Ad innescare le polemiche in queste ore è intervenuto anche il Vaticano, con le parole di monsignor Francesco Cavina, vescovo di Carpi che è andato giù pesante contro il Ddl in discussione: “È una falsa compassione quella che priva della volontà di affrontare la sofferenza e di accompagnare chi soffre e porta alla cancellazione della vita per annientare il dolore, stravolgendo, così, lo statuto etico della stessa scienza medica”, ha detto il Vescovo secondo cui “oggi non si accetta più la condizione di malattia e la stessa morte come una possibilità concreta della vita” è la sua riflessione, condivisa anche dal professor Filippo Maria Boscia, presidente dell’Associazione medici cattolici italiani che sottolinea come “l’orientamento contenuto nella proposta di legge determina una frattura dolorosa di quel rapporto fiduciario che si sviluppa tra il medico che offre, in scienza e coscienza, opzioni terapeutiche al bisogno di salute del malato, e quest’ultimo che, a sua volta, chiede accoglienza e condivisione della propria condizione di sofferenza”.

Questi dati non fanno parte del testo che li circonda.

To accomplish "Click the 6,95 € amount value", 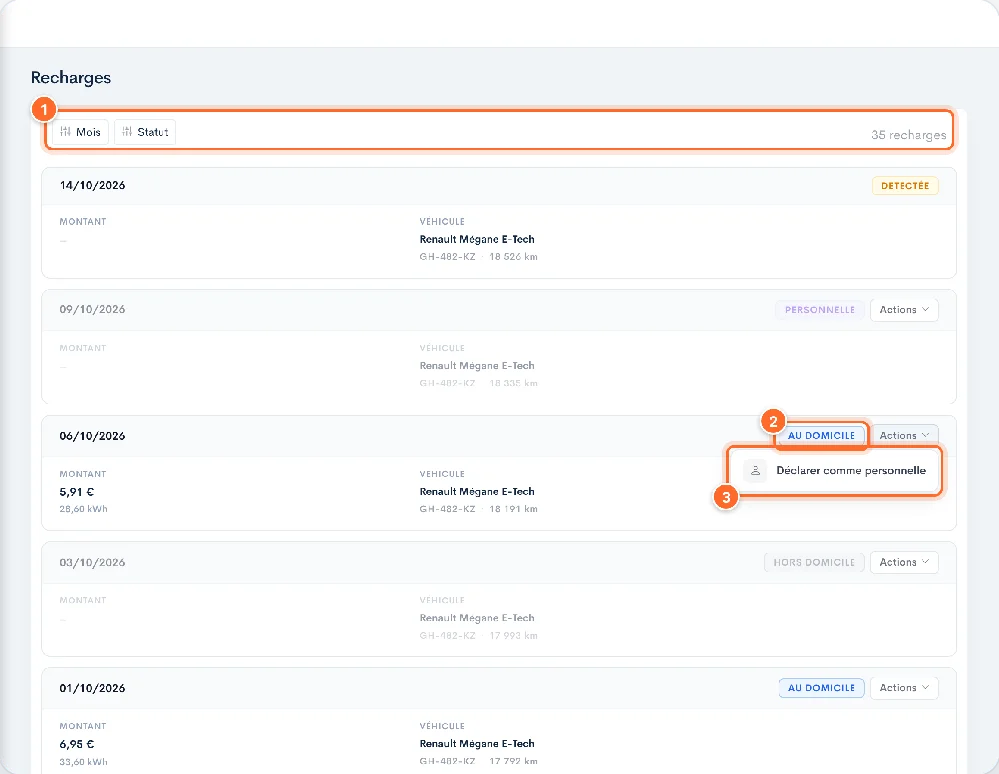I will click(x=76, y=744).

Il Ddl così com’è, spiega ancora il professor Boscia “non può non destare grave preoccupazione il possibile stravolgimento del rapporto tra medico e paziente quando si prevede che il medico debba svolgere una mera funzione notarile rispetto alle volontà manifestate dal paziente o da un suo fiduciario”.
Ad entrare nel merito del Testamento Biologico è anche la “Nuova Carta degli operatori sanitari” messa a punto dal Pontificio Consiglio per la pastorale della salute che su idratazione e alimentazione non lascia dubbi: “la nutrizione e l’idratazione, anche artificialmente somministrate, rientrano tra le cure di base dovute al morente, quando non risultino troppo gravose o di alcun beneficio” e in ogni caso, precisa la Carta, “la sospensione non giustificata della nutrizione può avere il significato di un vero e proprio atto eutanasico”.
Al di là delle dichiarazioni di intenti la strada è tutt’altro che in discesa, visto che una volta incardinato alla Camera il testo dovrà essere dibattuto e votato per poi fare lo stesso giro, con le medesime se non peggiori difficoltà politiche, al Senato.